The LA Times opined yesterday its support for certain aspects of the misnamed Employee Free Choice Act (EFCA). While we appreciate that the LA Times is troubled with the EFCA’s effective elimination of secret ballot union elections (as they should be) we are troubled that they feel that there may be ways to improve this section of the bill. We feel that secret ballots are the best way to protect workers from intimidation and coercion in the workplace.
The piece claims that the bill’s binding arbitration provisions are an “appropriate” aspect of the bill.

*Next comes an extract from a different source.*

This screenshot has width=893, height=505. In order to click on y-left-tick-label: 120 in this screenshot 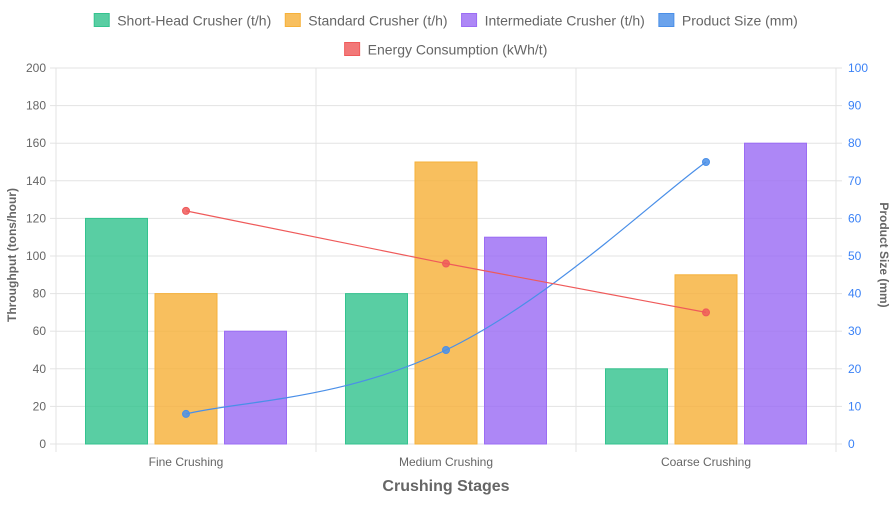, I will do `click(36, 218)`.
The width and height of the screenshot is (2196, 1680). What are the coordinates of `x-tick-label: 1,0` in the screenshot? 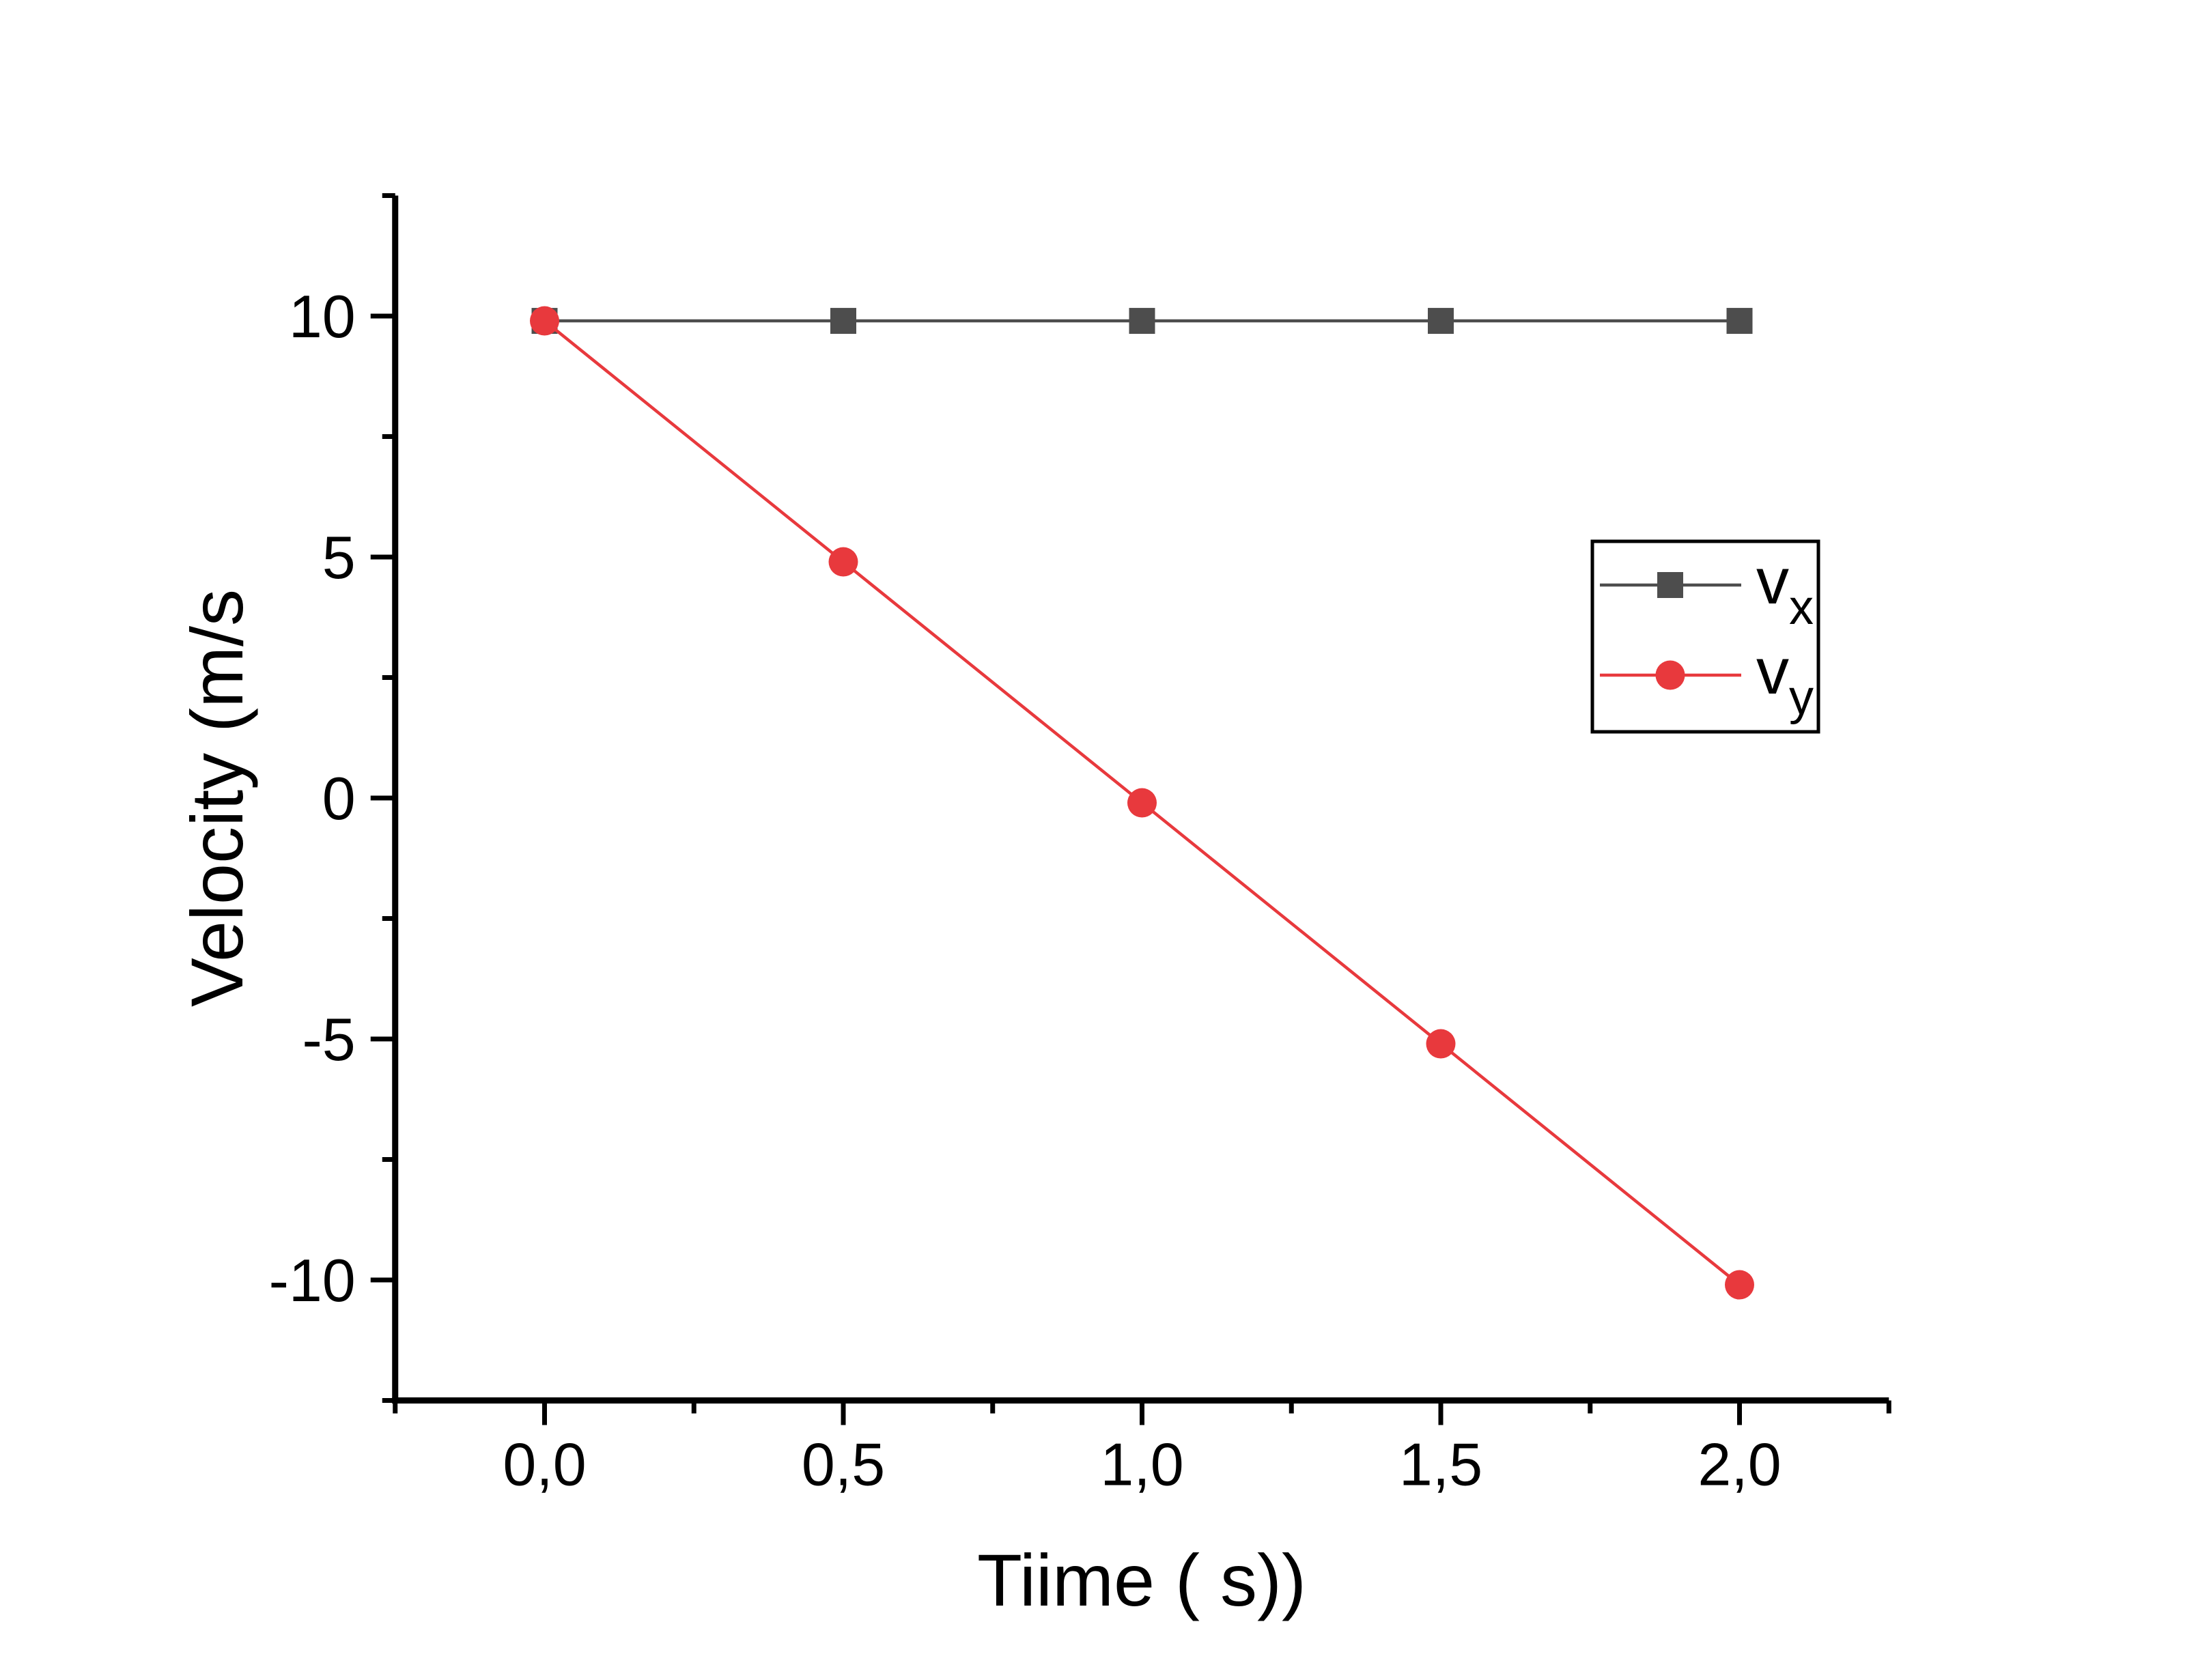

They further claim that this aspect simply would “ fine-tune the arbitrator’s role” and that “rule makers ought to consider imposing either side’s last, best offer as a way to encourage both sides to be more realistic in their offers and make negotiations more productive.” In practice this provision would fundamentally alter the collective bargaining process, as both parties would prepare for this inevitability by effectively positioning themselves rather than negotiating in good faith.
This part of the bill is backdoor to government wage mandates, that remove the ability of employers to make key economic decisions that are in the best interest of his business and employees. Proponents often underestimate the impact of this part of the bill, but in reality if the parties engage in collective bargaining can’t reach agreement by unusual fast 120 day period, they’d be forced to have a Federal arbitrator set the binding terms of wages, benefits and work rules.
Under this provision, arbitrators wouldn’t be simply working out the details of the agreement between the parties, they’d be actually writing the terms themselves. The bill doesn’t make it clear how appeals could be made under this language so it could create an environment where businesses would like become less competitive. So what’s the impact? Jobs. Hundreds of thousands of them.
Despite the Times’ proposal to change this legislation, we remain firmly committed to defeating this bill – or any related legislation in any form. Passing the EFCA at any time would be grossly irresponsible.